United States Court of Appeals, Federal Circuit

January 10, 2020

GENENTECH, INC., Appellant
v.
HOSPIRA, INC., Appellee UNITED STATES, Intervenor

          Appeal from the United States Patent and Trademark Office, Patent Trial and Appeal Board in No. IPR2016-01837.

          Thomas S. Fletcher, Williams & Connolly LLP, Washington, DC, argued for appellant. Also represented by Paul B. Gaffney, Eden Schiffmann, Jonathan Sidhu.

          Thomas J. Meloro, Willkie Farr & Gallagher LLP, New York, NY, argued for appellee. Also represented by Alexandra Awai, Michael Johnson.

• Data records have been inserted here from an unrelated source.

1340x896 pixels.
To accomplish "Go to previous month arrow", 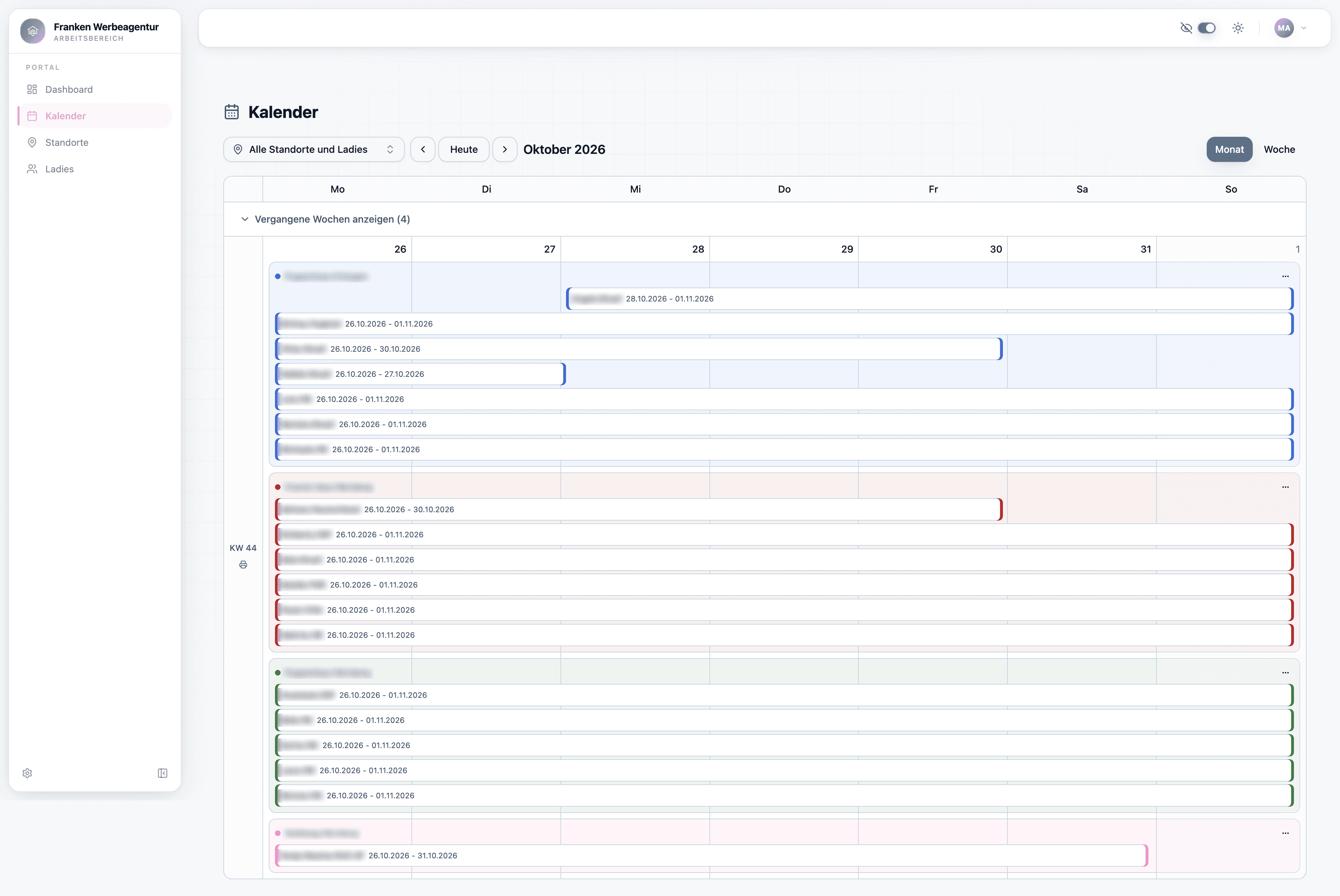I will [x=423, y=149].
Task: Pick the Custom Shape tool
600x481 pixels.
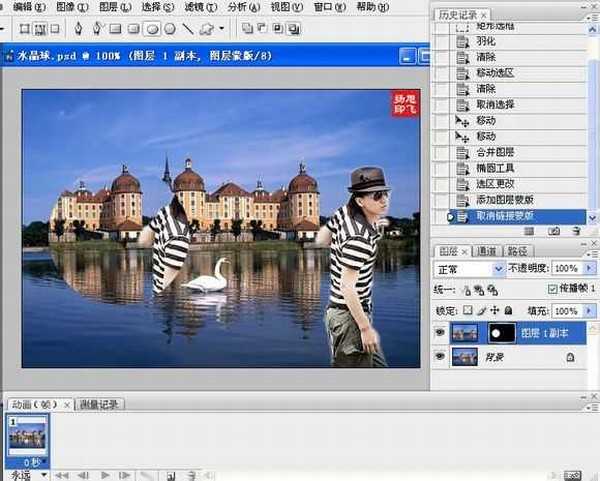Action: point(206,28)
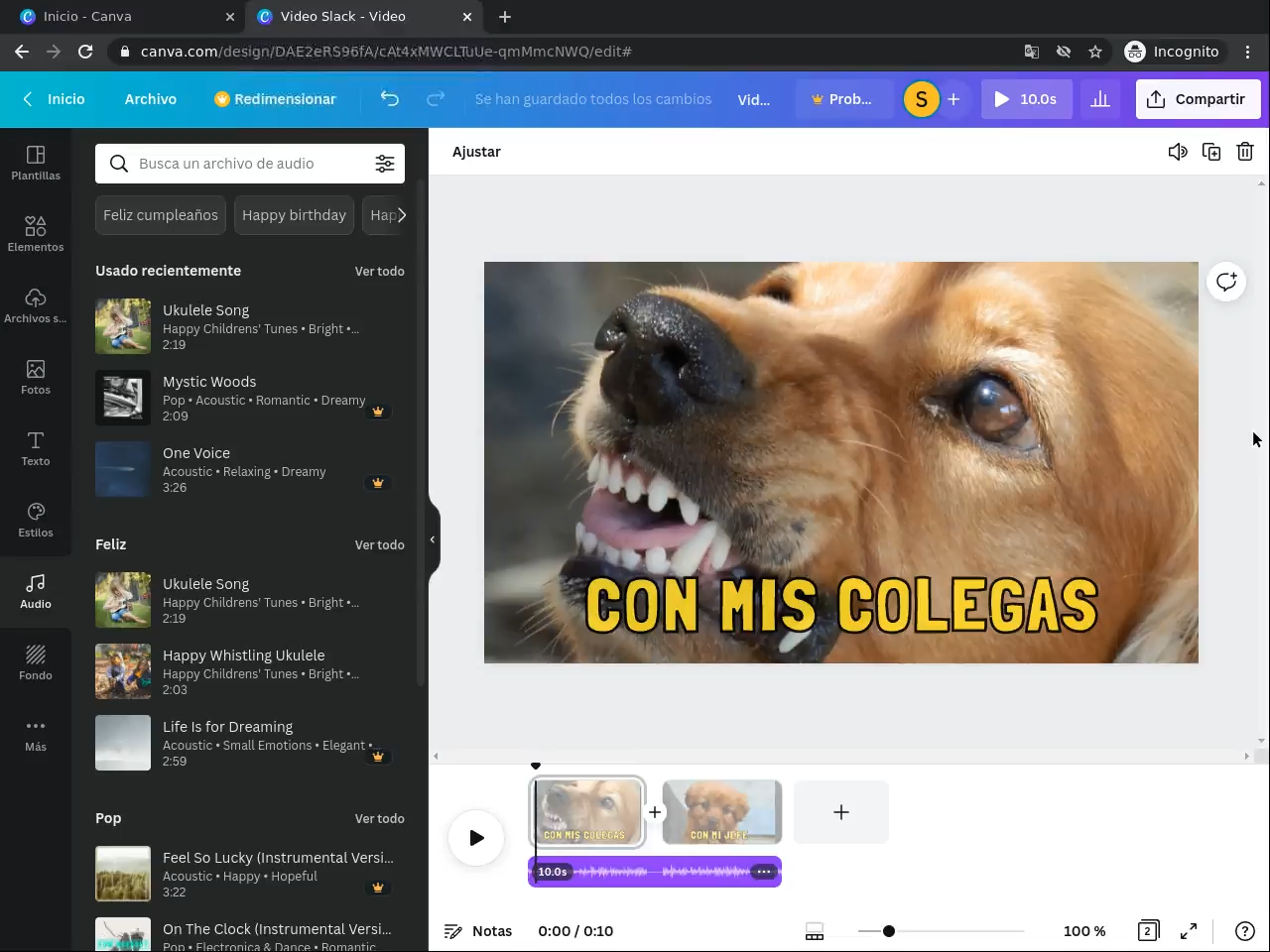
Task: Switch to the Elementos sidebar tab
Action: tap(36, 234)
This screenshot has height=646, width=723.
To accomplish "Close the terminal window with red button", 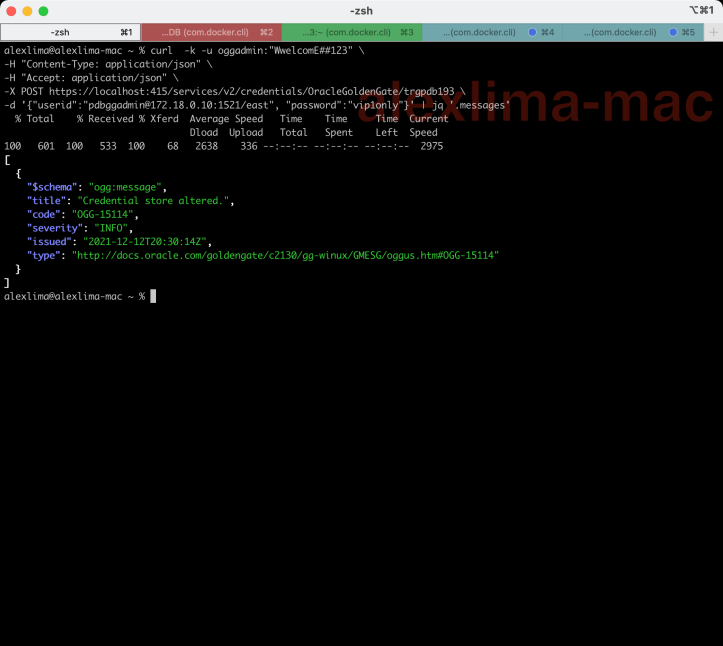I will coord(12,10).
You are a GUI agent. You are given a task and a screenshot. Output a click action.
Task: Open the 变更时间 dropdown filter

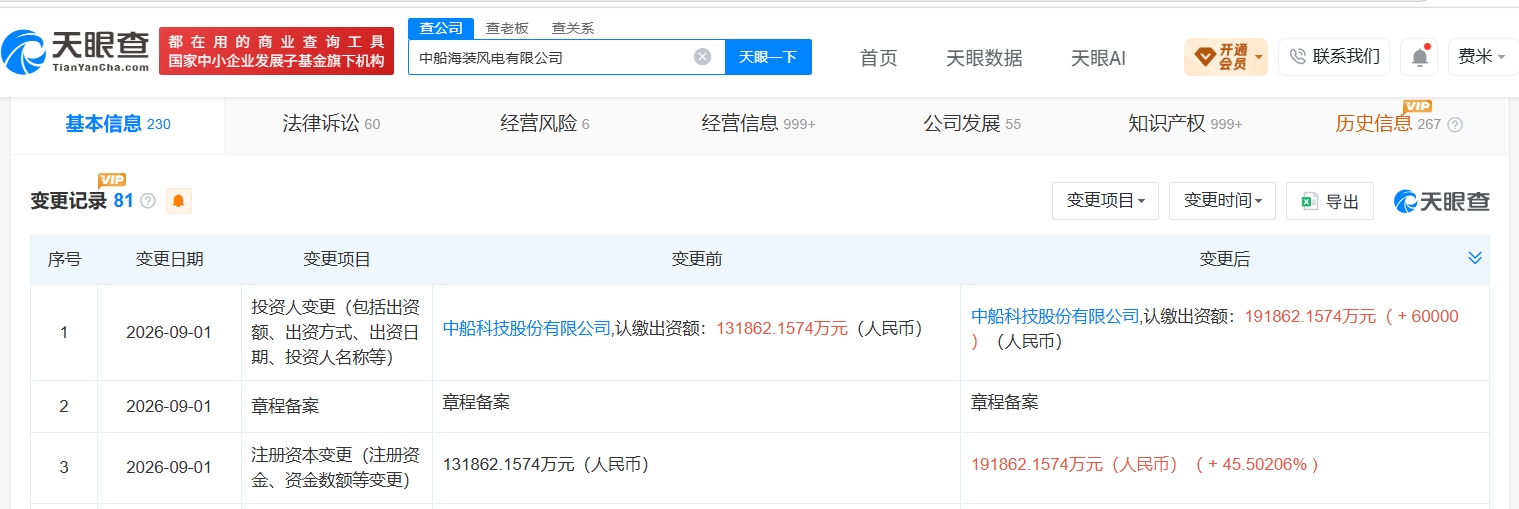pyautogui.click(x=1222, y=201)
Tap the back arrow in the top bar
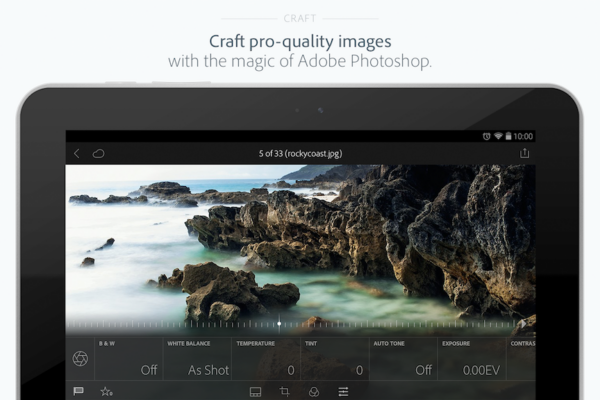 pos(77,153)
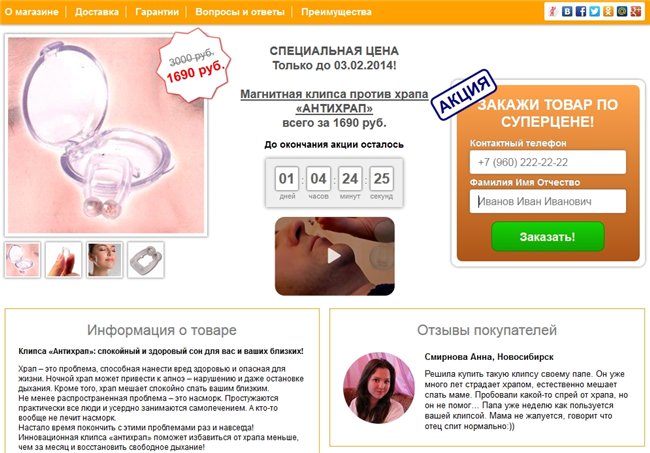Focus the 'Фамилия Имя Отчество' field

point(548,201)
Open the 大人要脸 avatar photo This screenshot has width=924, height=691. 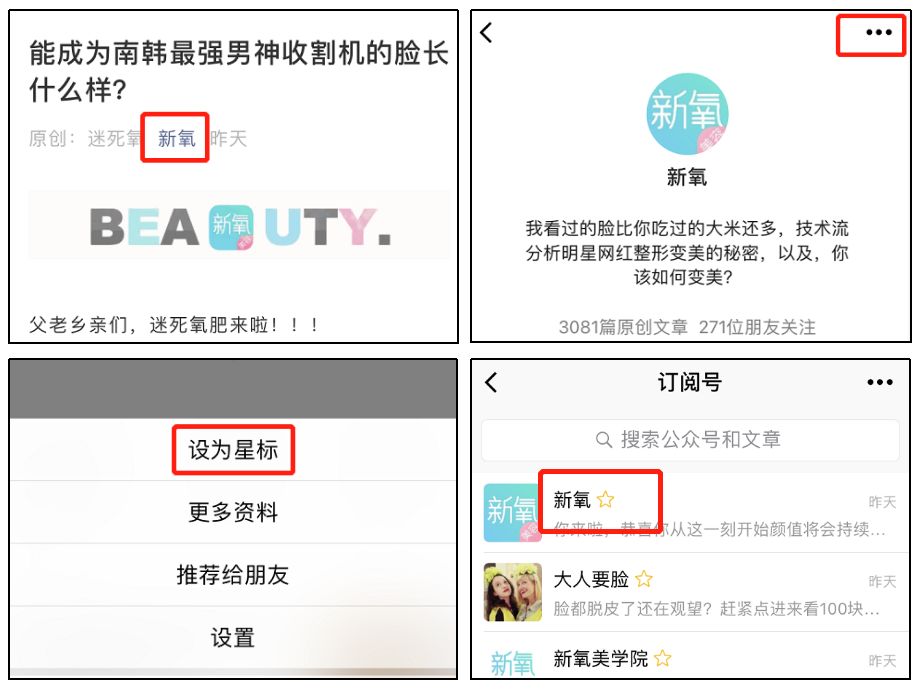[x=513, y=592]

          Courtney Dixon, Appellate Staff, Civil Division,

          United States Department of Justice, Washington, DC, argued for intervenor. Also represented by Katherine Twomey Allen, Scott R. McIntosh, Joseph H. Hunt; Thomas W. Krause, Joseph Matal, Farheena Yasmeen Rasheed, Office of the Solicitor, United States Patent and Trademark Office, Alexandria, VA.

          Before Prost, Chief Judge, Newman and Chen, Circuit Judges.

          OPINION

          CHEN, CIRCUIT JUDGE.

         Genentech, Inc. appeals from the final written decision of the United States Patent and Trademark Office (Patent Office) Patent Trial and Appeal Board (the Board) holding claims 1-3 and 5-11 of U.S. Patent 7, 807, 799 (the '799 patent) unpatentable as anticipated or obvious. See Genentech, Inc. v. Hospira, Inc., No. IPR2016-01837, 2018 WL 1187484 (P.T.A.B. Mar. 6, 2018) (the '837 Decision). The Patent Office intervened in this appeal to defend the constitutionality of inter partes review (IPR) proceedings as applied to patents issued before the enactment of the America Invents Act (AIA), Pub. L. No. 112-29, 125 Stat. 284 (2011). For the following reasons, we affirm.

         Background

         Genentech owns the '799 patent, which is directed to methods of purifying antibodies and other proteins containing a CH2/CH3 region from impurities by protein A affinity chromatography. '799 patent at col. 7 ll. 50-54. Protein A affinity chromatography is a standard purification technique employed in the processing of therapeutic proteins, especially antibodies, which involves "using protein A . . . immobilized on a solid phase." Id. at col. 4 ll. 27- 30. "The solid phase may comprise a glass, silica, polystyrene, or agarose surface," such as a chromatography column resin "to which the protein A can . . . be covalently bound." Id. at col. 4 ll. 41-47. "Protein A is a useful adsorbent for affinity chromatography of proteins, such as antibodies" because protein A reversibly binds with high affinity to a specific region common to most antibodies, the CH2/CH3 region. Id. at col. 2 ll. 6-11, col. 4 ll. 20-25, 30- 31, col. 5 ll. 17-28.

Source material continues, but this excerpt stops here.